かかる目的を達成するために、本発明は、請求項1記載のように、櫛形電極と該櫛形電極に電気的に接続された第1の電極パッドとが第1の主面上に形成されたタンタル酸リチウムからなる圧電基板と、前記第1の電極パッドと接続される第2の電極パッドが第2の主面上に形成された、前記圧電基板よりヤング率が小さく且つ線膨張係数が小さいシリコンからなるベース基板とを有する弾性表面波デバイスであって、前記櫛形電極を取り囲むように前記第1の主面上に形成され、かつ前記圧電基板の各エッジに沿って設けられた第1の膜と、前記第1及び第2の電極パッドの活性化処理が施された面を貼り合わせた際に前記第1の膜と対応する前記第2の主面上の領域に形成され、かつ前記ベース基板の各エッジに沿って設けられた第2の膜とを有し、前記第1及び第2の膜の表面に活性化処理が施されており、前記第1及び第2の膜の前記活性化処理が施された面を常温または100℃以下で接合することで、前記圧電基板と前記ベース基板との間隙の大きさが前記第1の膜と前記第2の膜との合計膜厚及び前記第1の電極パッドと前記第2の電極パッドとの合計膜厚と同じ大きさとなることで前記櫛形電極が封止されており、前記第1の膜及び第2の膜の端は、前記圧電基板及び前記ベース基板の側面と面一に形成され、前記弾性表面波デバイスの側面の一部を構成していることを特徴とする弾性表面波デバイス。第1の膜と第2の膜とで形成される圧電基板とベース基板との隙間(キャビティともいう)に櫛形電極を封止する構成とすることで、櫛形電極を収容するスペースのみを確保するだけでよいため、キャビティを可能な限り縮小することが可能となり、結果として弾性表面波デバイスを大幅に小型化することが可能となる。また、圧電基板及びベース基板の接合に表面活性化処理を用いた接合方法を採用しているため、必要な接合強度を得るための接合面積が縮小でき、弾性表面波デバイスをより小型化することができる。更に、表面活性化処理を用いた接合方法を採用することは、樹脂などの接着材料を必要とせず、且つ、ウェハレベルでの製造が容易となるため、製造工程を簡略化でき、安価に弾性表面波デバイスを歩留り良く作成することが可能となる。

• [提示項目]

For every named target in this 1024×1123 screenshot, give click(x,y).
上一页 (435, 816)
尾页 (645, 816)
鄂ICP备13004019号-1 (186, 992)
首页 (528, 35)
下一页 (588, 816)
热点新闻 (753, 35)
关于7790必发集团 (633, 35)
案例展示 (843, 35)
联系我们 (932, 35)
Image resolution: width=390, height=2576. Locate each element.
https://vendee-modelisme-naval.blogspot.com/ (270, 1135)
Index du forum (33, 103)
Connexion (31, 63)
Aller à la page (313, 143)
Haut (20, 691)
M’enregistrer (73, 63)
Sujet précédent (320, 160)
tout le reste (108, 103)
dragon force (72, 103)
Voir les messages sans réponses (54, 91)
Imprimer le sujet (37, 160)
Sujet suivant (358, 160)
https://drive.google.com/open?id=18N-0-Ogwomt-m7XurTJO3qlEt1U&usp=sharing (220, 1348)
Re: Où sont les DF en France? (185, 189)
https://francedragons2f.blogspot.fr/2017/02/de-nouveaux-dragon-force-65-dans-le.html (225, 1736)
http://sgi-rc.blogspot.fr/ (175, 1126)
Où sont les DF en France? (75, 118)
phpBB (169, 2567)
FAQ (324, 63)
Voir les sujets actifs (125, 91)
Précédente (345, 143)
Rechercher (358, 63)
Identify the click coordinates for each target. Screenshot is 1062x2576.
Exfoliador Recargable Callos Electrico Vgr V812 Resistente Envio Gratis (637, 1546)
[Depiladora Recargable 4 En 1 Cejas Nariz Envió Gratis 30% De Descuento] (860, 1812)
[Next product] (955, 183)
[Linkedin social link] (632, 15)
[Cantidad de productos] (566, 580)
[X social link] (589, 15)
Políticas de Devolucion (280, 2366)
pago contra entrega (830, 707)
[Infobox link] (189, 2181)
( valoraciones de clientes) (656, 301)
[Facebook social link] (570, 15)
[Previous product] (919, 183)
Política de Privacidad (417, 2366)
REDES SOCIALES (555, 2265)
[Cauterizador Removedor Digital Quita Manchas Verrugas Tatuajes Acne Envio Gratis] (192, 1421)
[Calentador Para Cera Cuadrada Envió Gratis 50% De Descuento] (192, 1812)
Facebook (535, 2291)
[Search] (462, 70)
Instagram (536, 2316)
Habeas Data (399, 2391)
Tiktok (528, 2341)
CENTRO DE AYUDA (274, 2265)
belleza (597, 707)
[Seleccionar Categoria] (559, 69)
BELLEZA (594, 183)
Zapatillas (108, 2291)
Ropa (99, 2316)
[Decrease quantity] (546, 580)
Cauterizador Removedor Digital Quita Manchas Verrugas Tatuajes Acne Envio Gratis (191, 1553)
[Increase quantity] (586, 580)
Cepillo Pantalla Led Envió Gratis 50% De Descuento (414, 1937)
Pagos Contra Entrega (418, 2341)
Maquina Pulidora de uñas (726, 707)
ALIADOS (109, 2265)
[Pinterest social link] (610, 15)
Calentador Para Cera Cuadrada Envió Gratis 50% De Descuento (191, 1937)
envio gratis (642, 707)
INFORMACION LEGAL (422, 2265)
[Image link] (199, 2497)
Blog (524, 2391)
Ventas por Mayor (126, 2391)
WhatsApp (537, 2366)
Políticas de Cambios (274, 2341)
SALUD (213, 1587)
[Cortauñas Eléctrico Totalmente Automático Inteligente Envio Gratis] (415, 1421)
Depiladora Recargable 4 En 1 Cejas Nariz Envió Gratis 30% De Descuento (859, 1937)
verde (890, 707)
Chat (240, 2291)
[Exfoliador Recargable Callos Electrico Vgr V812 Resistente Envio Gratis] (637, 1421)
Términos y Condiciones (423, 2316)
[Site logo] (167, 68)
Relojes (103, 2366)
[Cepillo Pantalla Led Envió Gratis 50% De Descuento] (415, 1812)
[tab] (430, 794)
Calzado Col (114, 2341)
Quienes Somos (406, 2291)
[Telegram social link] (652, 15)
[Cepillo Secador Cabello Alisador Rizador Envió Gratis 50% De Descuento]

• [出題一覧]
[A] 上の項目のうち、「Où sont les DF en France? (75, 118)」を含む行から「( valoraciones de clientes) (656, 301)」を含む行までを、両端の行も含めて、空行を除いた「番号」と「項目」の2列のMarkdown表にまとめること。
[B] 弾性表面波デバイスを扱った本文を、最後の文に続けて書き進めること。

• [最終結果]
[A]
| 番号 | 項目 |
|---|---|
| 1 | Où sont les DF en France? (75, 118) |
| 2 | phpBB (169, 2567) |
| 3 | FAQ (324, 63) |
| 4 | Voir les sujets actifs (125, 91) |
| 5 | Précédente (345, 143) |
| 6 | Rechercher (358, 63) |
| 7 | Identify the click coordinates for each target. Screenshot is 1062x2576. |
| 8 | Exfoliador Recargable Callos Electrico Vgr V812 Resistente Envio Gratis (637, 1546) |
| 9 | [Depiladora Recargable 4 En 1 Cejas Nariz Envió Gratis 30% De Descuento] (860, 1812) |
| 10 | [Next product] (955, 183) |
| 11 | [Linkedin social link] (632, 15) |
| 12 | [Cantidad de productos] (566, 580) |
| 13 | [X social link] (589, 15) |
| 14 | Políticas de Devolucion (280, 2366) |
| 15 | pago contra entrega (830, 707) |
| 16 | [Infobox link] (189, 2181) |
| 17 | ( valoraciones de clientes) (656, 301) |

[B]
また、請求項1に記載の前記弾性表面波デバイスは、例えば請求項記載のように、前記第2の主面上に形成された電子素子を有し、該電子素子は前記圧電基板、前記ベース基板、前記第1の膜及び前記第2の膜で形成される空間内に封止されている構成とされても良い。例えば外部回路とのインピーダンス整合を目的とした電子素子を内部に構成することで、全体として規模が縮小でき、且つ汎用性のある弾性表面波デバイスを実現することが可能となる。
また、請求項1に記載の前記弾性表面波デバイスは、好ましくは請求項記載のように、前記ベース基板を貫通するビア配線を有し、前記ビア配線を介して前記第2の電極パッドが前記ベース基板の前記第2の主面と反対側の第3の主面に電気的に引き出された構成を有する。第2の電極パッドの電気的な接点をベース基板の第2の主面に引き出すことで、弾性表面波デバイスをフリップチップ実装可能なデバイスとして作成することが可能となり、搭載に要する領域を縮小することが可能となる。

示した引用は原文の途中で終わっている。